Friday, 16 May 2008
Beardy Brit Hop
I had this in the post this week from www.3barfire.com, a very fine musical website- go check it out!
Dan Le Sac Vs Scroobilus Pip – Angles
Sunday Best
The crazily titled Dan Le Sac and Scroobilus Pip first popped up on the radar last year with their Radio 1 championed “Thou Shalt Not Kill” a new age indie baiting take on Baz Lurhmans “ Everybody’s free To wear sunscreen”. Chuckled at by the people it aimed to offend, ‘Thou Shalt’ offered us such wisdoms as “Thou shalt not read NME.” And “Thou shalt not stop liking a band just because they’ve become popular”
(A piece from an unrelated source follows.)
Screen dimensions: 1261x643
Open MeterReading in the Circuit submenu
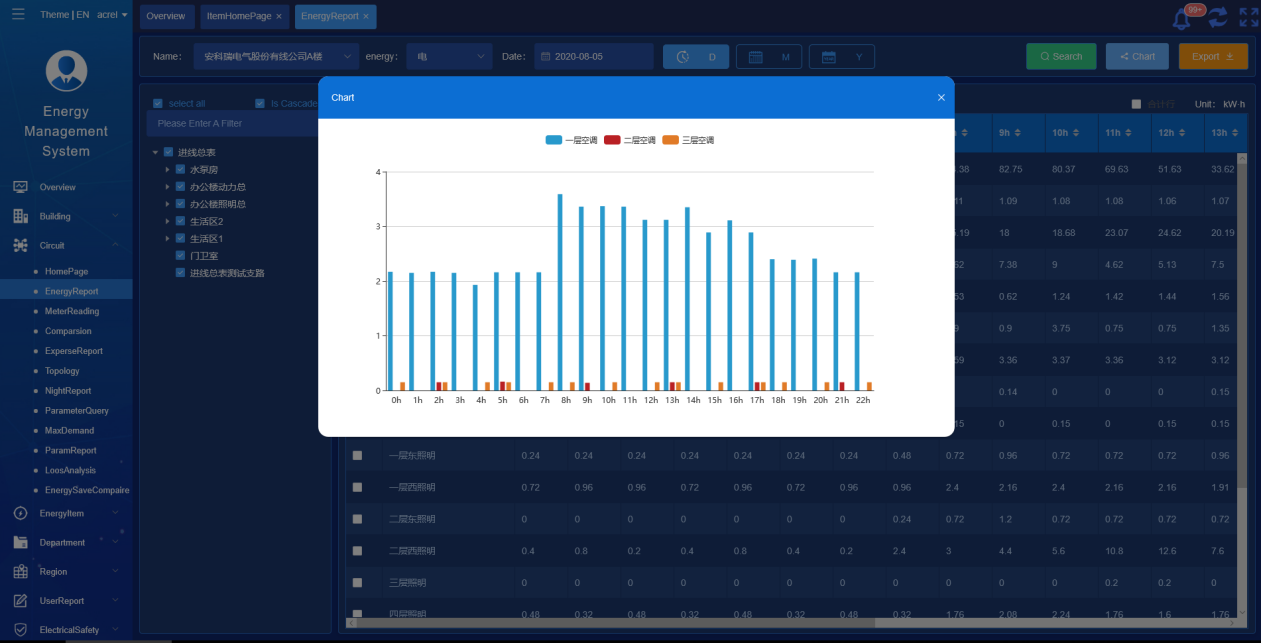pos(72,311)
As novelty singles go, it was slightly more bearable than Road to Amarillo, and the pair were picked up by Rod Da Banks Leftfield Sunday Best label to record an album. On the face of it, this should be a bad idea. A bearded ‘spoken word’ poet and a scruffy home studio beat maker, releasing a long player as a follow up to their version of a moronic novelty single.
Given time to flex their creative muscles and work out some of their angst however this is actually pretty good. Dan le Sac the beatmaker here has carefully assimilated a range of influences from golden age hip hop to ninja-ish scuffed beats via crackly electro. This of course is a well trodden path but Le Sac pulls it off by keeping the groove tight and pairing the drums with melody. As far as the rest goes this is definitely a song driven release, and Pip steps up with aplomb, ditching the catchy soundbites for a genuinely rewarding intelligent dissection of all things philosophical to the delights of old school comic Tommy Cooper.
Whilst others mining this vein have been happy to ‘keep it real’ and in the process produce dull and lifeless plod hop, Angles manages to keep it upbeat with a healthy sprinkling of melody and fun. Stand out track and new Single Look for The Girl, adds a lilting pop hook to the beats and ends up a cracking summertime ditty.
This is surprisingly good stuff that manages to be quintessentially British without crossing the Kate/Lilly Mockney naffness divide. Keeping it real in its truest sense, Le sac and Pip add a surprising shed of integrity to the pop canon, and in the process create something a little more substantial that the current crop of street popsters.